Des résultats qui lui ont toutefois valu des félicitations de la part de la députée Laure de La Raudière (Agir ensemble), qui a "salué la performance d'Amazon", qui "rend bien des services aux citoyens".
Par ailleurs, Amazon a, selon Frédéric Duval, "contribué à la solidarité nationale" pendant la crise du Covid-19 : l'entreprise a "fourni à Santé publique France 5 millions de masques FFP2", "offert une campagne d'affichage sur Internet de 4 millions d'euros" ou encore "fait un don de 2,5 millions d'euros à la Croix-Rouge".
Voulant prouver sa bonne foi, le directeur général d'Amazon a rappelé "n'avoir pas hésité" à repousser le "Black Friday" d'une semaine, à la demande du gouvernement français.
Selon le directeur général d'Amazon France, son entreprise a même moins profité du premier confinement que "les acteurs de la grande distribution française" : "En proportion, le trafic qui est arrivé sur Amazon était moindre."
Il a également affirmé que les CDI proposés par Amazon sont "plutôt correctement payés" en évoquant un "salaire 25% au-dessus du Smic après deux ans", le don "d'une action gratuite par employé et par an", ainsi que l'existence d'un treizième mois.
"Je pensais en vous écoutant à la bonne vieille petite histoire du petit chaperon rouge dans laquelle le loup se fait passer pour la grand-mère pour manger la petite fille", a réagi la députée non inscrite Delphine Batho.
"Vous vous êtes décrit comme un bienfaiteur de l'humanité", a lui aussi ironisé Dominique Potier (Socialistes). L'élu a critiqué Amazon, dénonçant des "fraudes à la TVA par des sociétés-écrans que permettent le droit européen". Une "optimisation fiscale" estimée par François Ruffin (La France insoumise) à un milliard d'euros, une somme qui équivaut à "la construction d'un hôpital".

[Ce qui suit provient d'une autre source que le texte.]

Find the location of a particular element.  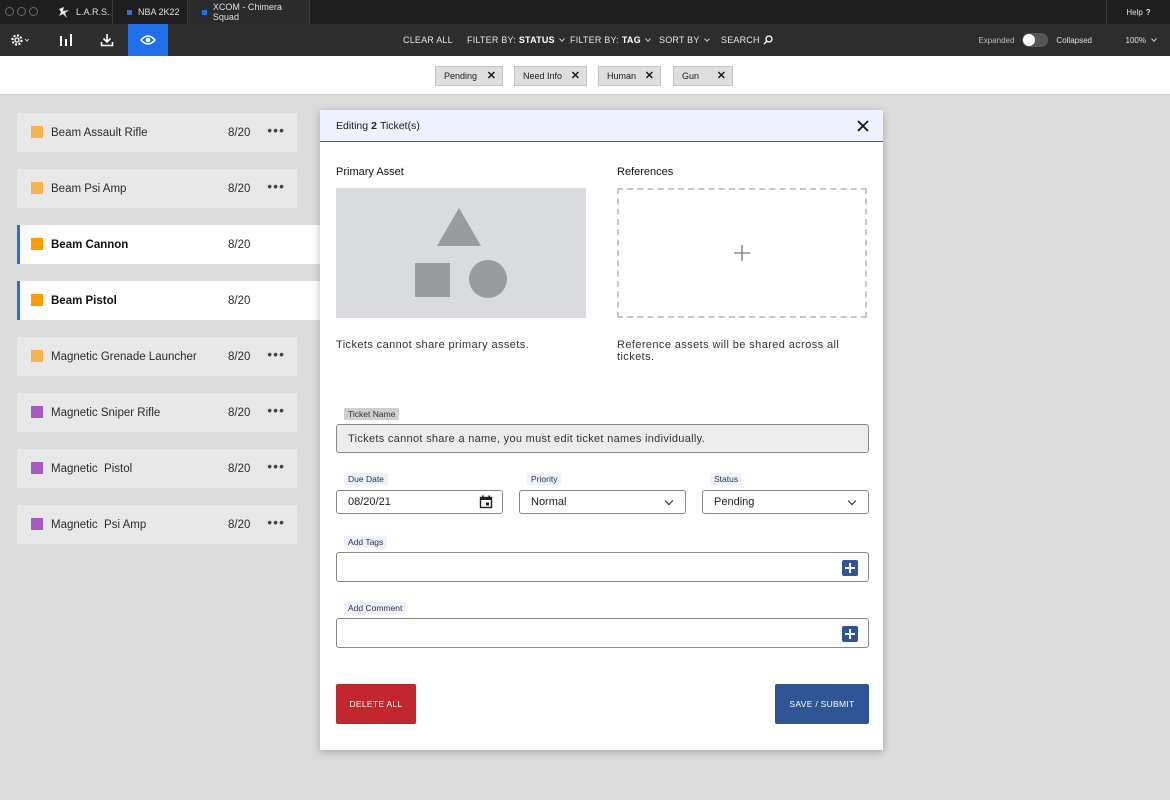

download-icon is located at coordinates (107, 40).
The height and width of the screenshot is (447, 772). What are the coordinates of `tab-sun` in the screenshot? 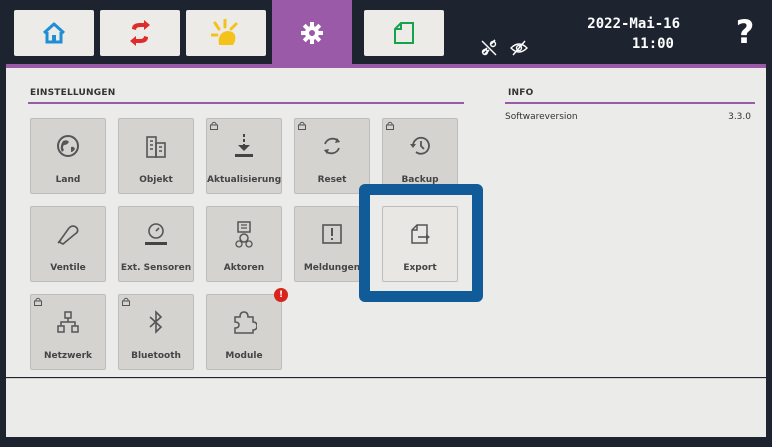 It's located at (226, 33).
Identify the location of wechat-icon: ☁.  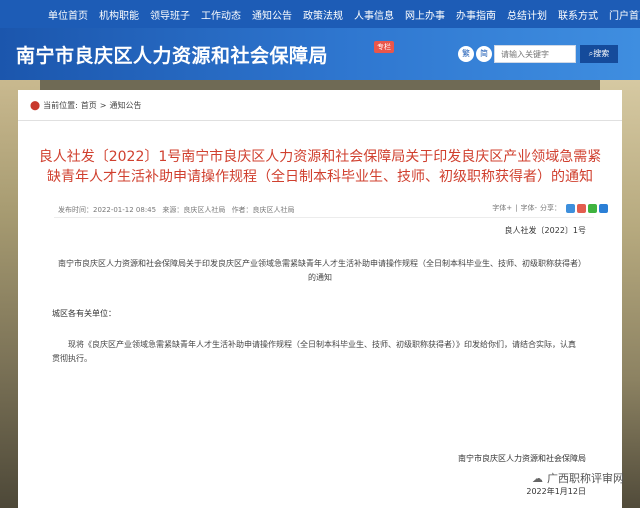
(538, 478).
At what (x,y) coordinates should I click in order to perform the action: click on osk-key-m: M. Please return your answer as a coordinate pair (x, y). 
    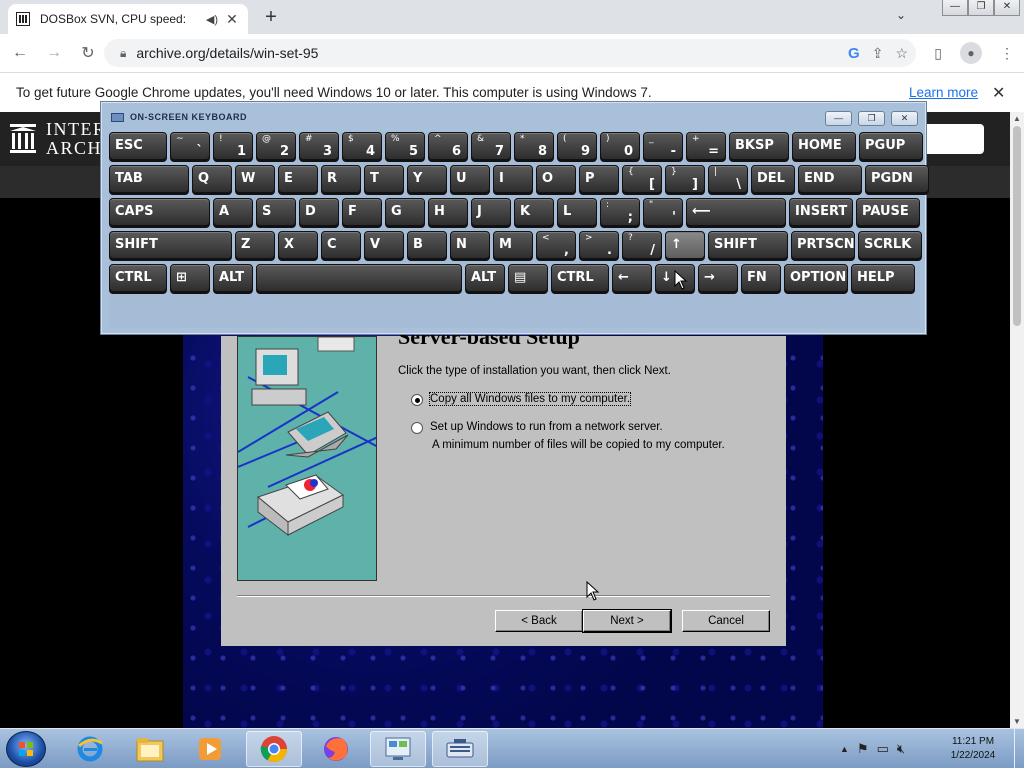
    Looking at the image, I should click on (513, 246).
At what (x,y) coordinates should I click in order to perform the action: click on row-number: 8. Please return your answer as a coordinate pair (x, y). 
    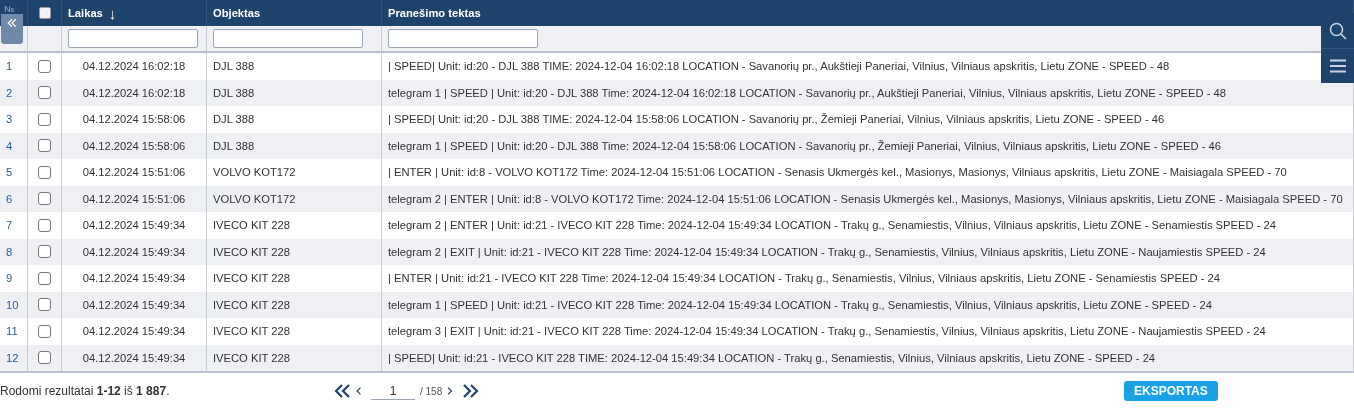
    Looking at the image, I should click on (14, 252).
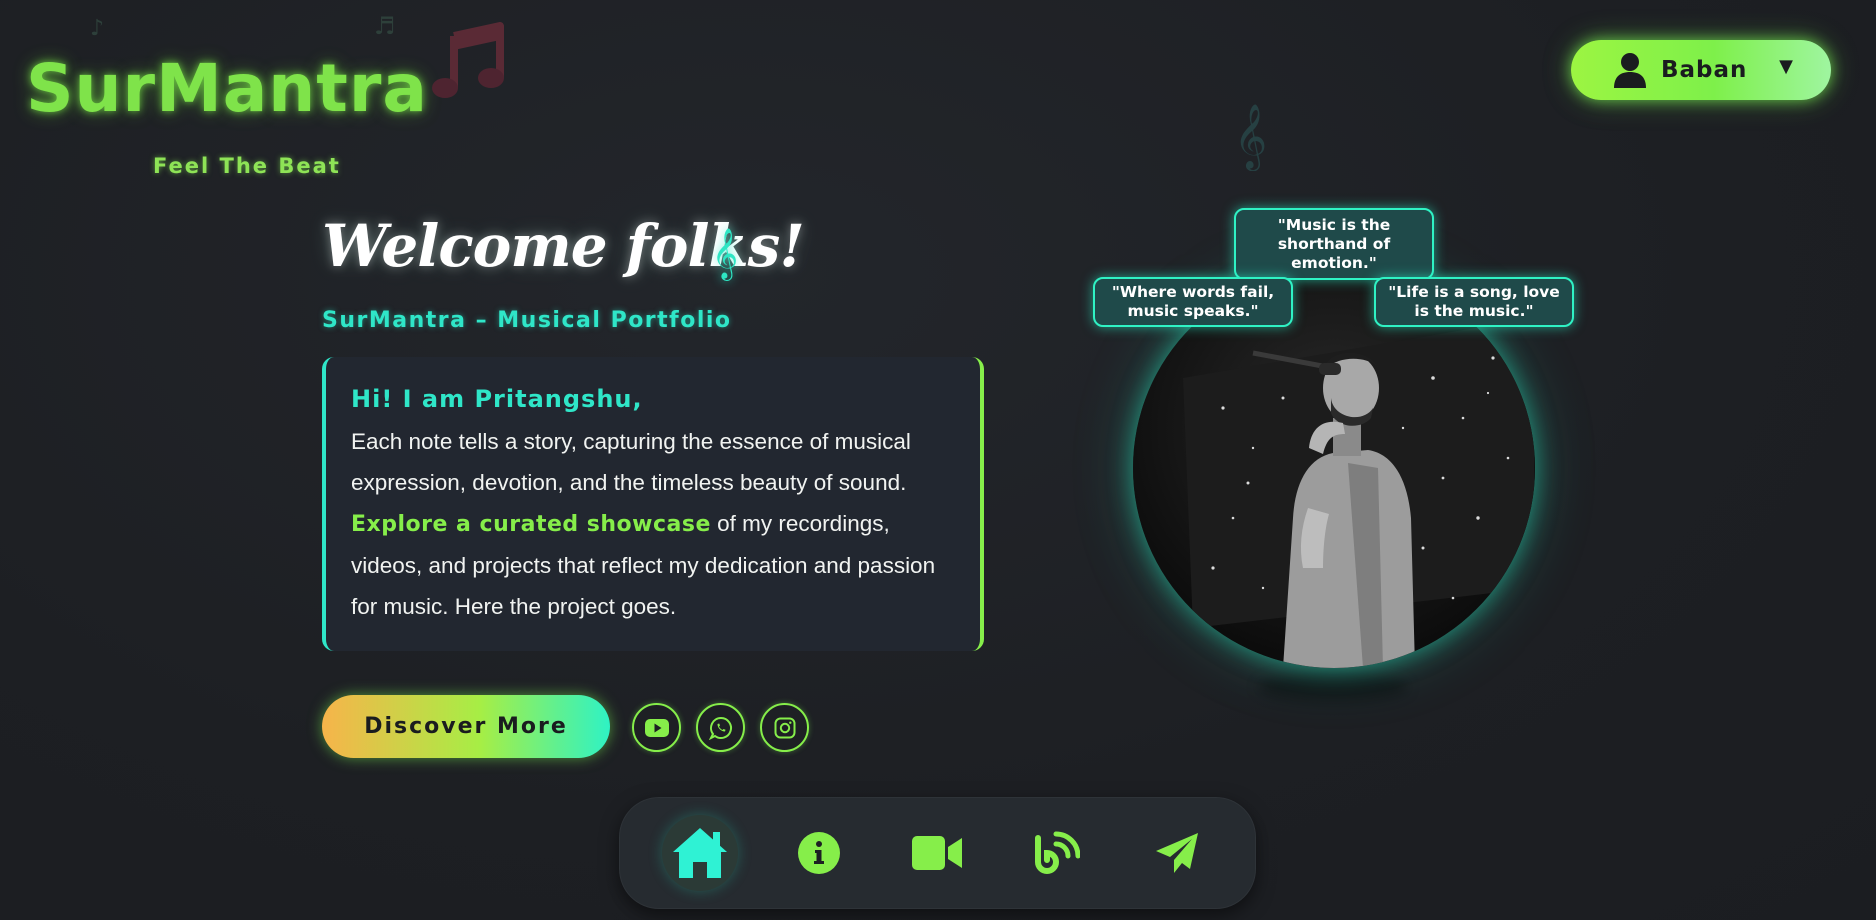  Describe the element at coordinates (1786, 66) in the screenshot. I see `dropdown-caret-icon: ▼` at that location.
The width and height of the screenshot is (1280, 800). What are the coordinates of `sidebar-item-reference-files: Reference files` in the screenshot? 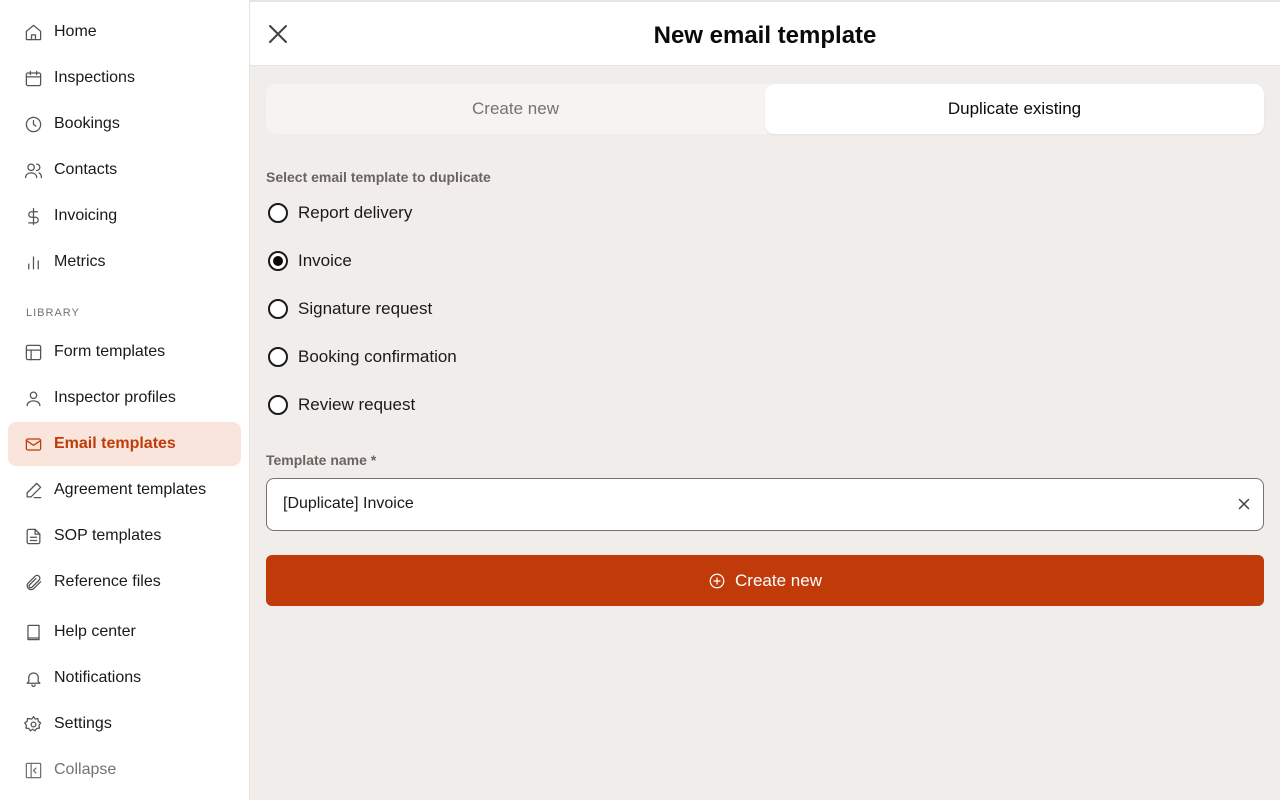 It's located at (124, 582).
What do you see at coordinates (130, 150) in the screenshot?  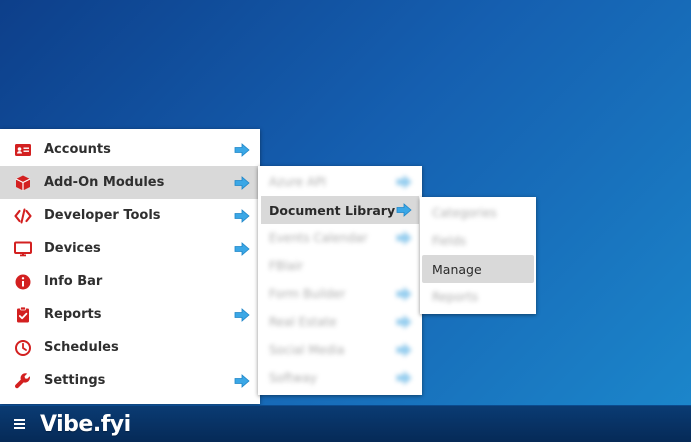 I see `menu-item-accounts: Accounts` at bounding box center [130, 150].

"Nous n'utilisons pas de sociétés-écrans", a répondu Frédéric Duval. "Nos sociétés sont déposées, parfaitement légales, en France, au Luxembourg, ces sociétés et leurs comptes de résultats sont disponibles en ligne", a expliqué le directeur général, qui nie toute "optimisation fiscale".
"La profitabilité de l'entreprise Amazon en pourcentage de son chiffre d'affaires est peu importante, elle est de l'ordre de 5%", a ajouté le patron d'Amazon France.
La société Amazon est peu profitable et donc paie peu d'impôts sur les profits mais beaucoup par son implantation générale. Frédéric Duval
"La contribution totale d'Amazon aux services publics en France est de 420 millions d'euros", a expliqué Frédéric Duval. Un chiffre contesté par Matthieu Orphelin : "Cette présentation est trompeuse, vous le savez, vous additionnez tout là-dedans", a déploré l'élu, qui juge "scandaleux" le refus d'Amazon de présenter des chiffres détaillés.
"C'est du foutage de gueule" a même déclaré Mounir Mahjoubi (La République en marche), qui n'a pas hésité à interrompre le directeur général d'Amazon France.
"C'est toujours facile de dire du mal d'Amazon et en même temps d'y vendre ses bouquins", a pour sa part tempéré Damien Adam (La République en marche). L'élu a cependant demandé à Frédéric Duval d'agir davantage "pour la transition écologique", notamment en modifiant ses modalités de livraison.
Frédéric Duval a par ailleurs déclaré que son groupe ne reviendrait pas sur sa décision de répercuter sur les commerçants qui utilisent son site le montant de la "taxe Gafa" votée par le Parlement.
"Nous faisons très peu de profits en France, en conséquence nous ne pouvons pas supporter cette taxe sans la redistribuer sur nos marchands tiers", a justifié le directeur général d'Amazon.